[[ DOCUMENT EXTRACT, beginning ]]
Former U.S. Rep. Lou Barletta, a longtime Trump loyalist and 2018 Senate nominee, is running for governor and state Sen. Doug Mastriano (R., Franklin), a prominent election denier, is expected to join the contest on Jan. 8.

In the Senate race, Sands has emphasized her work as Trump’s ambassador to Denmark, seemingly angling for his endorsement after the former president’s first pick, Sean Parnell, withdrew.

“Carla Sands is the only candidate in this race who gave her unabashed public support for Donald Trump before they started to run for Senate,” her campaign said in a statement.

Others, while less explicit, have also tried to capture Trump’s appeal to GOP voters. McCormick, who is soon expected to join the Senate race, has lined up some top Trump advisers, including Hope Hicks and immigration hard-liner Stephen Miller, while Oz has echoed the “America First” slogan. There’s no Republican running on an explicitly anti-Trump platform, which appears unviable in a GOP primary.

But while in 2018 the Republican candidates for governor and Senate ran almost exclusively as Trump acolytes, GOP strategists are largely urging a more nuanced approach this time.

Many point to Virginia Gov.-elect Glenn Youngkin, a former businessman who scored a major upset in November. He welcomed Trump’s endorsement and embraced some of Trump’s ideas and political cues, but didn’t fully enmesh himself with the former president, or his slashing style. Youngkin’s focus on issues like school closures and how racism is taught helped retain the massive edge Trump had in rural areas, while also winning back many of the voters who had rejected the GOP in suburbs.
[[ DOCUMENT EXTRACT, end ]]
[[ ENTRIES SUPPLIED, beginning ]]
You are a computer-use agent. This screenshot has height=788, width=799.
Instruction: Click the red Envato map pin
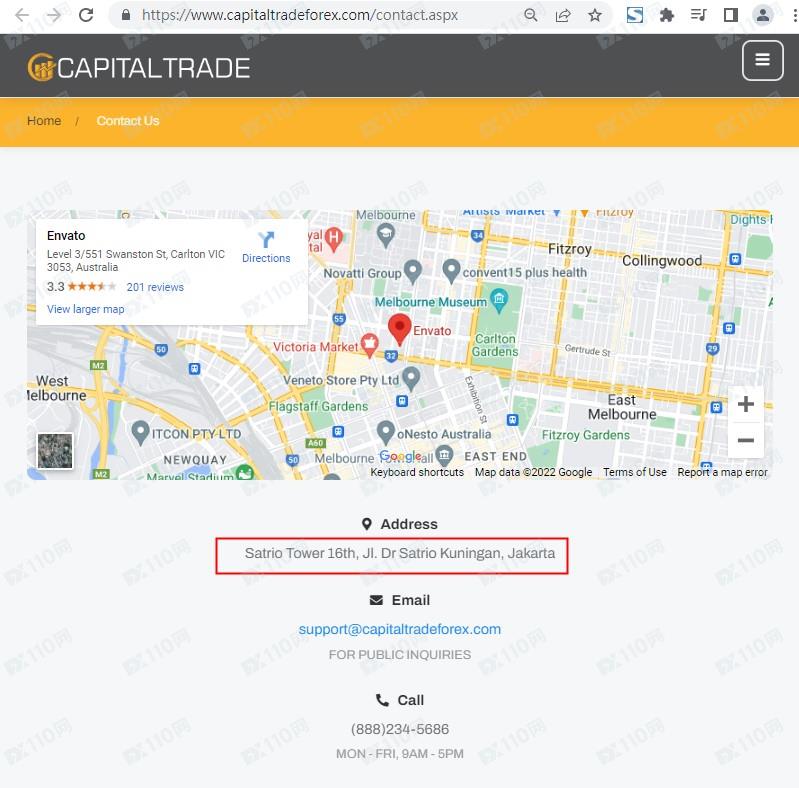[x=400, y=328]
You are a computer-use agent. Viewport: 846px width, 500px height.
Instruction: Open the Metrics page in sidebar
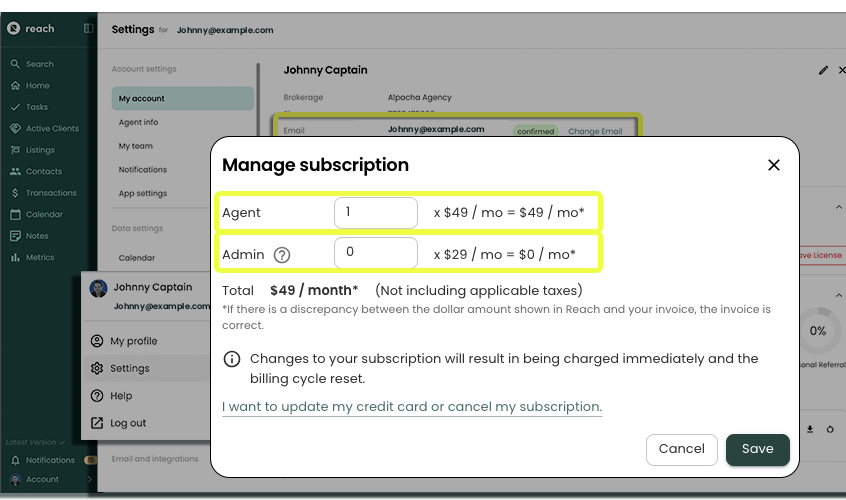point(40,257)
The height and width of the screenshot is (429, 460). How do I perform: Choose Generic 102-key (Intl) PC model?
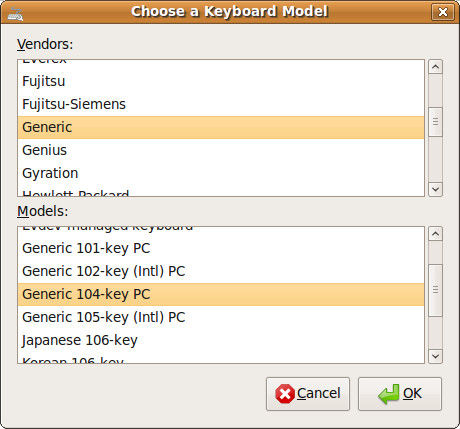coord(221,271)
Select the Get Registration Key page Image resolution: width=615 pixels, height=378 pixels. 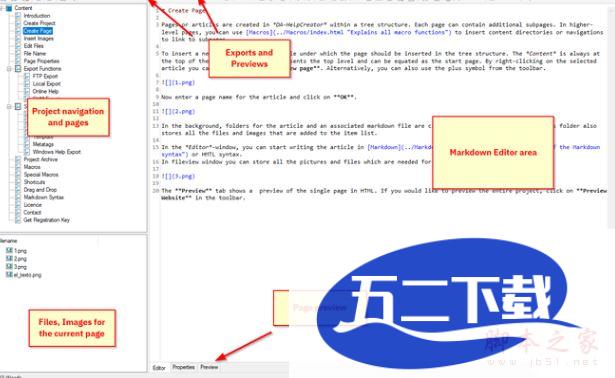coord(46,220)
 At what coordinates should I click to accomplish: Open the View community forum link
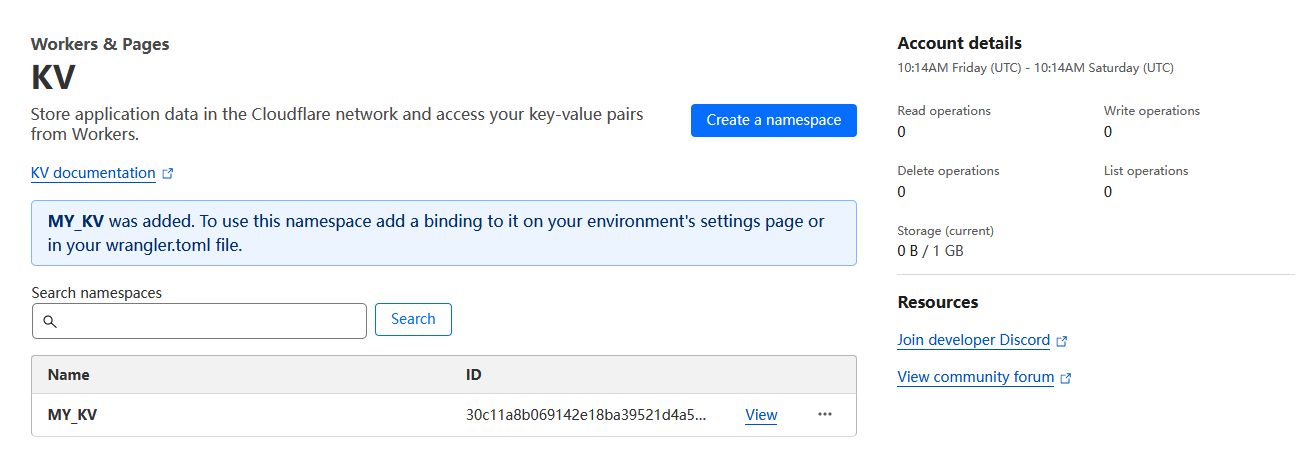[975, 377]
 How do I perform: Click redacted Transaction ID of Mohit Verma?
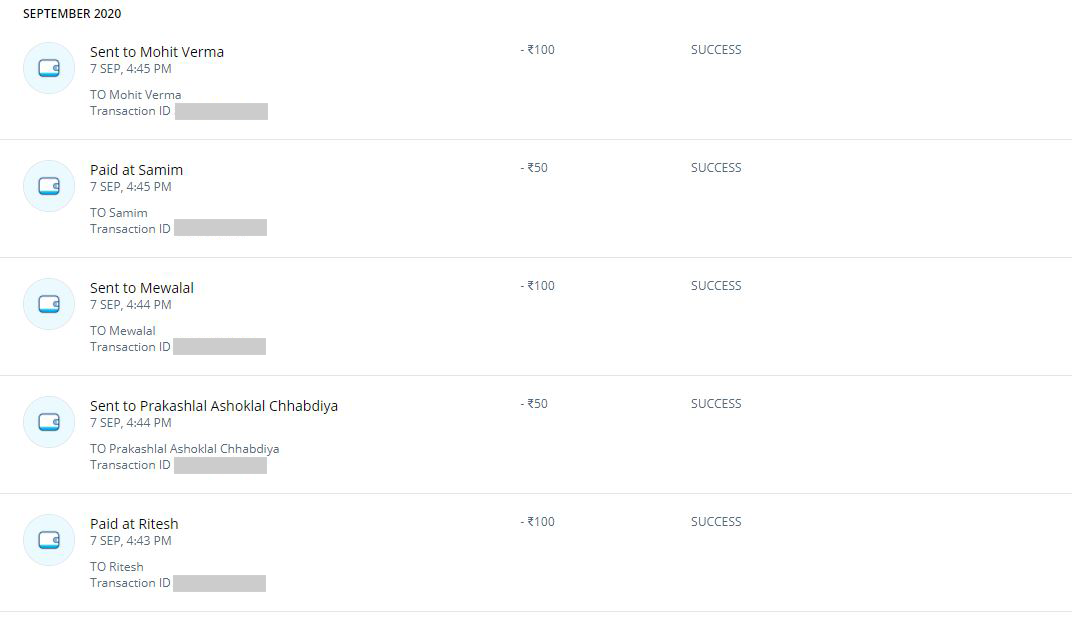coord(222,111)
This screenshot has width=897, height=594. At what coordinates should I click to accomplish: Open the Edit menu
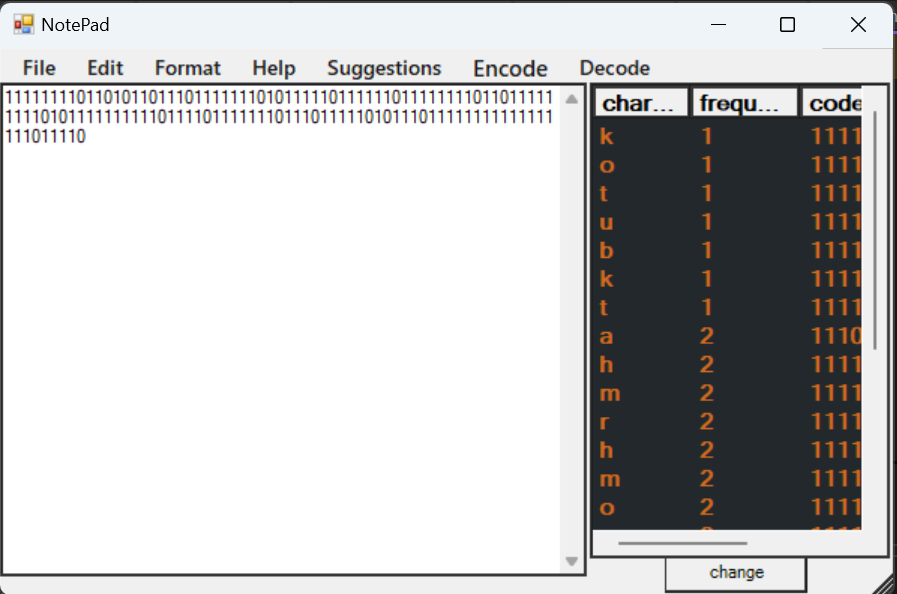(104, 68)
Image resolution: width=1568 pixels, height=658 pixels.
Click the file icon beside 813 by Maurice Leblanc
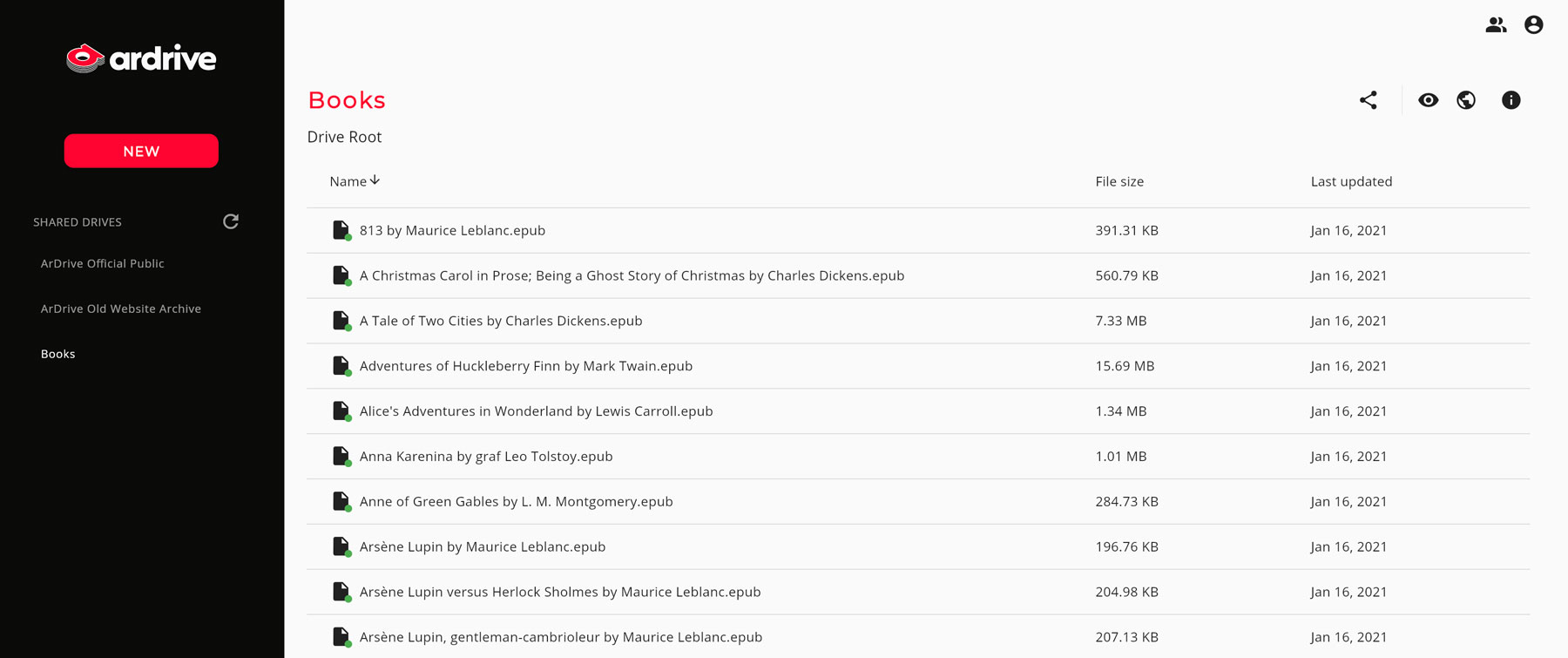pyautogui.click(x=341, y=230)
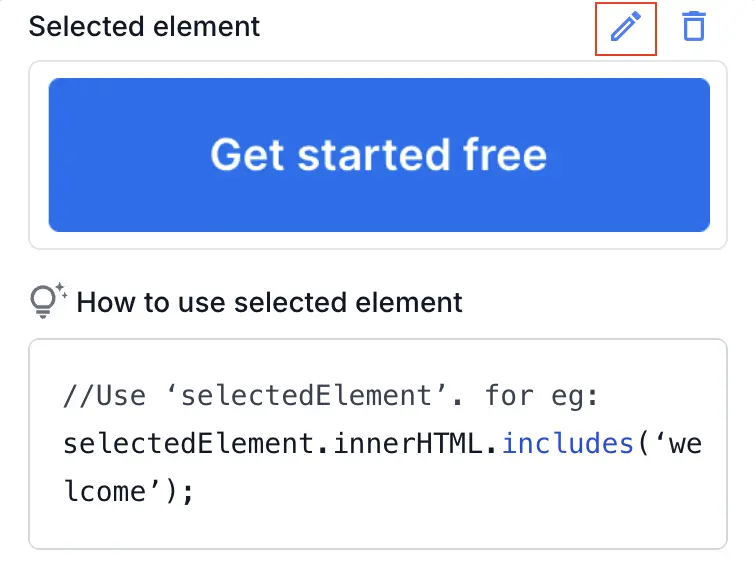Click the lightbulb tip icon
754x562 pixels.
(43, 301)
[[ ENTRIES SUPPLIED, end ]]
### ACTIVITIES
1 – In the article on Pennsylvania's Republican races, rewrite the stretch from "Former U.S. Rep." through "in a statement.", putting "envoy" in place of "ambassador".
2 – Write the next part of the article on Trump's influence in Pennsylvania's Republican governor and Senate contests, starting after its final sentence.

### ANSWERS PER TASK
1 –
Former U.S. Rep. Lou Barletta, a longtime Trump loyalist and 2018 Senate nominee, is running for governor and state Sen. Doug Mastriano (R., Franklin), a prominent election denier, is expected to join the contest on Jan. 8.

In the Senate race, Sands has emphasized her work as Trump’s envoy to Denmark, seemingly angling for his endorsement after the former president’s first pick, Sean Parnell, withdrew.

“Carla Sands is the only candidate in this race who gave her unabashed public support for Donald Trump before they started to run for Senate,” her campaign said in a statement.

2 –
» READ MORE: Pennsylvania Republicans have a path to victory in 2022. Pro-Trump candidates may not follow it.

“The Youngkin blueprint is one “where we don’t have to bash on Donald Trump, we don’t have to embrace Donald Trump, we don’t have to talk about Donald Trump,” said Sam Chen, a Republican consultant from the Lehigh Valley.

Bartos has explicitly cited Youngkin as a model. His campaign also argues that he has built grassroots support while traveling the state and supporting GOP candidates.

McCormick, chief executive of the world’s largest hedge fund and a former Army Ranger, ticks several biographical boxes for a traditional GOP candidate. Even before formally launching his campaign he has racked up endorsements from several longtime party insiders. But aides argue that with his roots in the small town of Bloomsburg, he can “bridge the divide” between traditional GOP voters and the Trump base, as Youngkin did.

Oz, in contrast to McCormick, is presenting himself as an outsider who brings some of the same personal assets that propelled Trump: He’s a wealthy television celebrity with name recognition and no political experience, a potential benefit in a party whose voters are often skeptical of government, and even their own party’s establishment.

Oz would be the first Muslim senator in U.S. history. Conservative commentator Kathy Barnette, another Senate candidate from Montgomery County, would be the first Black senator from Pennsylvania and either she or Sands could become the first woman from the state to join the chamber.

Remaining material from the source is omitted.